## Data supplied
────────────────────
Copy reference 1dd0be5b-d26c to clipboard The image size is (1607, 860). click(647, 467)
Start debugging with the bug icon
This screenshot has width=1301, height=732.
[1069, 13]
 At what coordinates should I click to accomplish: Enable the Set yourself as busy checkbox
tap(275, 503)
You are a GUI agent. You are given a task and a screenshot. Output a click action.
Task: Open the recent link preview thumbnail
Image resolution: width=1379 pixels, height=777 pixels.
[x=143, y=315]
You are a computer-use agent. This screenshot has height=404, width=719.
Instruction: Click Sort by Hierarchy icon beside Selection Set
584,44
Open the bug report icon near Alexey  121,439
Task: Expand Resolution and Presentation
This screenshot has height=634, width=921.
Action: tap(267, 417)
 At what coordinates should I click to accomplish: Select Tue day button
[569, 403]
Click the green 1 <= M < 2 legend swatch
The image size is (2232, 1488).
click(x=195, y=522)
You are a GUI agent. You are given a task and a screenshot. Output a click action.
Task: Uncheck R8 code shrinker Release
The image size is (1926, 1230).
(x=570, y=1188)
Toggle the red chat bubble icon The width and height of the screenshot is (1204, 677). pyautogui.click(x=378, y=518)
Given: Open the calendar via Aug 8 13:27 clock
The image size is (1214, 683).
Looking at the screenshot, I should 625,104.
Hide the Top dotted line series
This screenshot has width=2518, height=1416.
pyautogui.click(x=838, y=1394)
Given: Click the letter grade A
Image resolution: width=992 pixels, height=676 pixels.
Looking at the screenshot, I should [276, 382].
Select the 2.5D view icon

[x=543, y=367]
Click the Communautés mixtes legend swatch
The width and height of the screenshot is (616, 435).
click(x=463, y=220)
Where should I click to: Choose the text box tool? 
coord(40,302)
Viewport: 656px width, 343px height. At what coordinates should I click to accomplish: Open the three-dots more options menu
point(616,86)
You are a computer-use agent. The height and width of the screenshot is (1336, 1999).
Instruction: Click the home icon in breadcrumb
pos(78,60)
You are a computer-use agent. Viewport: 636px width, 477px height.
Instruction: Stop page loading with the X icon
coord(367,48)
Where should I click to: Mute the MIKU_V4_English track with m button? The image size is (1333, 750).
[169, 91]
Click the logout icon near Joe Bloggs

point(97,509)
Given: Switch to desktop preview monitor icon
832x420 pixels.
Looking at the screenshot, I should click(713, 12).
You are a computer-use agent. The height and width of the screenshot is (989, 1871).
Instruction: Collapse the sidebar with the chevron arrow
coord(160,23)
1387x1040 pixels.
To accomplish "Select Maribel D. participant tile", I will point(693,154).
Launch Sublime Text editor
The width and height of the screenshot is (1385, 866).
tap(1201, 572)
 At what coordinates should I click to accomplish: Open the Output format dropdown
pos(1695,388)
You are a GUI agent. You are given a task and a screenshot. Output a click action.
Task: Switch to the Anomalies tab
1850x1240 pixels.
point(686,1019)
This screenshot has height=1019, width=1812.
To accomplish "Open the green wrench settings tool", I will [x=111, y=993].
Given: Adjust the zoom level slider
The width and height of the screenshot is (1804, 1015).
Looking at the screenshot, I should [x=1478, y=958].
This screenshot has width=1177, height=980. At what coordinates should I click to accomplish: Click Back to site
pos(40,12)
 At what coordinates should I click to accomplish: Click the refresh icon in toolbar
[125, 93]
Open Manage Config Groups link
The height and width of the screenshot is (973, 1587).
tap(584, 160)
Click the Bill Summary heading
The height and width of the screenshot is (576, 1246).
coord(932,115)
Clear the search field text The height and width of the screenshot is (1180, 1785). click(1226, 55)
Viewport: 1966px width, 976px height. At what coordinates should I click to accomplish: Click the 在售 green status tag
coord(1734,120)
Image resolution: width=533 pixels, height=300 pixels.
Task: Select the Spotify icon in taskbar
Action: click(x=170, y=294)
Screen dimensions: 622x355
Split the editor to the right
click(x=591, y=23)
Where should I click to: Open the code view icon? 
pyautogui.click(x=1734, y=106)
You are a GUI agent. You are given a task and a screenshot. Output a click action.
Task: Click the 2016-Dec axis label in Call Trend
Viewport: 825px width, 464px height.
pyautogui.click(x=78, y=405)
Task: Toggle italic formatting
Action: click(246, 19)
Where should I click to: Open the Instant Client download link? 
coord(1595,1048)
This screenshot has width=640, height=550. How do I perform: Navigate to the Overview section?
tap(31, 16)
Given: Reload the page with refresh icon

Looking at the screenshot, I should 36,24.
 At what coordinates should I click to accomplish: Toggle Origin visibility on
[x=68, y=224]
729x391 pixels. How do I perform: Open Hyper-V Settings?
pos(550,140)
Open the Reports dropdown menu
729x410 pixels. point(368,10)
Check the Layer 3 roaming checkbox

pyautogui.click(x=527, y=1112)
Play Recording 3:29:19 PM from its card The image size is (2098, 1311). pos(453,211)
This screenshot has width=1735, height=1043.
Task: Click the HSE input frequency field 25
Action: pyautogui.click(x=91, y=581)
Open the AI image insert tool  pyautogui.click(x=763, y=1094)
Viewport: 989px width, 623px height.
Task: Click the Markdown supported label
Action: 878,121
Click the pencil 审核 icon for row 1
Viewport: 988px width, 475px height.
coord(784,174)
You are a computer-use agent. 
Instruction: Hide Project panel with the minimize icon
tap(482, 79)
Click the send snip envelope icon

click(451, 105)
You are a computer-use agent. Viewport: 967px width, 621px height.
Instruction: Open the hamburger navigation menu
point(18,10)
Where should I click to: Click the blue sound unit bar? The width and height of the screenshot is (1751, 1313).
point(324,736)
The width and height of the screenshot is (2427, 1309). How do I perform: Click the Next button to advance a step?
────────────────────
Extract every record and return it verbatim.

## Final answer
Copy reference 1dd0be5b-d26c to clipboard The image size is (1607, 860). click(647, 467)
Start debugging with the bug icon
This screenshot has width=1301, height=732.
[1069, 13]
 At what coordinates should I click to accomplish: Enable the Set yourself as busy checkbox
tap(275, 503)
You are a GUI agent. You are given a task and a screenshot. Output a click action.
Task: Open the recent link preview thumbnail
Image resolution: width=1379 pixels, height=777 pixels.
[x=143, y=315]
You are a computer-use agent. This screenshot has height=404, width=719.
Instruction: Click Sort by Hierarchy icon beside Selection Set
584,44
Open the bug report icon near Alexey  121,439
Task: Expand Resolution and Presentation
This screenshot has height=634, width=921.
Action: tap(267, 417)
 At what coordinates should I click to accomplish: Select Tue day button
[569, 403]
Click the green 1 <= M < 2 legend swatch
The image size is (2232, 1488).
click(x=195, y=522)
You are a GUI agent. You are given a task and a screenshot. Output a click action.
Task: Uncheck R8 code shrinker Release
The image size is (1926, 1230).
(x=570, y=1188)
Toggle the red chat bubble icon The width and height of the screenshot is (1204, 677). pyautogui.click(x=378, y=518)
Given: Open the calendar via Aug 8 13:27 clock
The image size is (1214, 683).
Looking at the screenshot, I should 625,104.
Hide the Top dotted line series
This screenshot has width=2518, height=1416.
pyautogui.click(x=838, y=1394)
Given: Click the letter grade A
Image resolution: width=992 pixels, height=676 pixels.
Looking at the screenshot, I should [276, 382].
Select the 2.5D view icon

[x=543, y=367]
Click the Communautés mixtes legend swatch
The width and height of the screenshot is (616, 435).
click(x=463, y=220)
Where should I click to: Choose the text box tool? 
coord(40,302)
Viewport: 656px width, 343px height. At what coordinates should I click to accomplish: Open the three-dots more options menu
point(616,86)
You are a computer-use agent. The height and width of the screenshot is (1336, 1999).
Instruction: Click the home icon in breadcrumb
pos(78,60)
You are a computer-use agent. Viewport: 636px width, 477px height.
Instruction: Stop page loading with the X icon
coord(367,48)
Where should I click to: Mute the MIKU_V4_English track with m button? The image size is (1333, 750).
[169, 91]
Click the logout icon near Joe Bloggs

point(97,509)
Given: Switch to desktop preview monitor icon
832x420 pixels.
Looking at the screenshot, I should click(713, 12).
You are a computer-use agent. The height and width of the screenshot is (989, 1871).
Instruction: Collapse the sidebar with the chevron arrow
coord(160,23)
1387x1040 pixels.
To accomplish "Select Maribel D. participant tile", I will point(693,154).
Launch Sublime Text editor
The width and height of the screenshot is (1385, 866).
tap(1201, 572)
 At what coordinates should I click to accomplish: Open the Output format dropdown
pos(1695,388)
You are a GUI agent. You are given a task and a screenshot. Output a click action.
Task: Switch to the Anomalies tab
1850x1240 pixels.
point(686,1019)
This screenshot has height=1019, width=1812.
To accomplish "Open the green wrench settings tool", I will [x=111, y=993].
Given: Adjust the zoom level slider
The width and height of the screenshot is (1804, 1015).
Looking at the screenshot, I should [x=1478, y=958].
This screenshot has width=1177, height=980. At what coordinates should I click to accomplish: Click Back to site
pos(40,12)
 At what coordinates should I click to accomplish: Click the refresh icon in toolbar
[125, 93]
Open Manage Config Groups link
The height and width of the screenshot is (973, 1587).
tap(584, 160)
Click the Bill Summary heading
The height and width of the screenshot is (576, 1246).
coord(932,115)
Clear the search field text The height and width of the screenshot is (1180, 1785). click(1226, 55)
Viewport: 1966px width, 976px height. At what coordinates should I click to accomplish: Click the 在售 green status tag
coord(1734,120)
Image resolution: width=533 pixels, height=300 pixels.
Task: Select the Spotify icon in taskbar
Action: click(x=170, y=294)
Screen dimensions: 622x355
Split the editor to the right
click(x=591, y=23)
Where should I click to: Open the code view icon? 
pyautogui.click(x=1734, y=106)
You are a GUI agent. You are given a task and a screenshot. Output a click action.
Task: Click the 2016-Dec axis label in Call Trend
Viewport: 825px width, 464px height.
pyautogui.click(x=78, y=405)
Task: Toggle italic formatting
Action: click(246, 19)
Where should I click to: Open the Instant Client download link? 
coord(1595,1048)
This screenshot has width=640, height=550. How do I perform: Navigate to the Overview section?
tap(31, 16)
Given: Reload the page with refresh icon

Looking at the screenshot, I should 36,24.
 At what coordinates should I click to accomplish: Toggle Origin visibility on
[x=68, y=224]
729x391 pixels. How do I perform: Open Hyper-V Settings?
pos(550,140)
Open the Reports dropdown menu
729x410 pixels. point(368,10)
Check the Layer 3 roaming checkbox

pyautogui.click(x=527, y=1112)
Play Recording 3:29:19 PM from its card The image size is (2098, 1311). pos(453,211)
This screenshot has width=1735, height=1043.
Task: Click the HSE input frequency field 25
Action: pyautogui.click(x=91, y=581)
Open the AI image insert tool  pyautogui.click(x=763, y=1094)
Viewport: 989px width, 623px height.
Task: Click the Markdown supported label
Action: 878,121
Click the pencil 审核 icon for row 1
Viewport: 988px width, 475px height.
coord(784,174)
You are a computer-use agent. 
Instruction: Hide Project panel with the minimize icon
tap(482, 79)
Click the send snip envelope icon

click(451, 105)
You are a computer-use agent. Viewport: 967px width, 621px height.
Instruction: Open the hamburger navigation menu
point(18,10)
Where should I click to: Click the blue sound unit bar? The width and height of the screenshot is (1751, 1313).
point(324,736)
The width and height of the screenshot is (2427, 1309). How do I perform: Click the Next button to advance a step?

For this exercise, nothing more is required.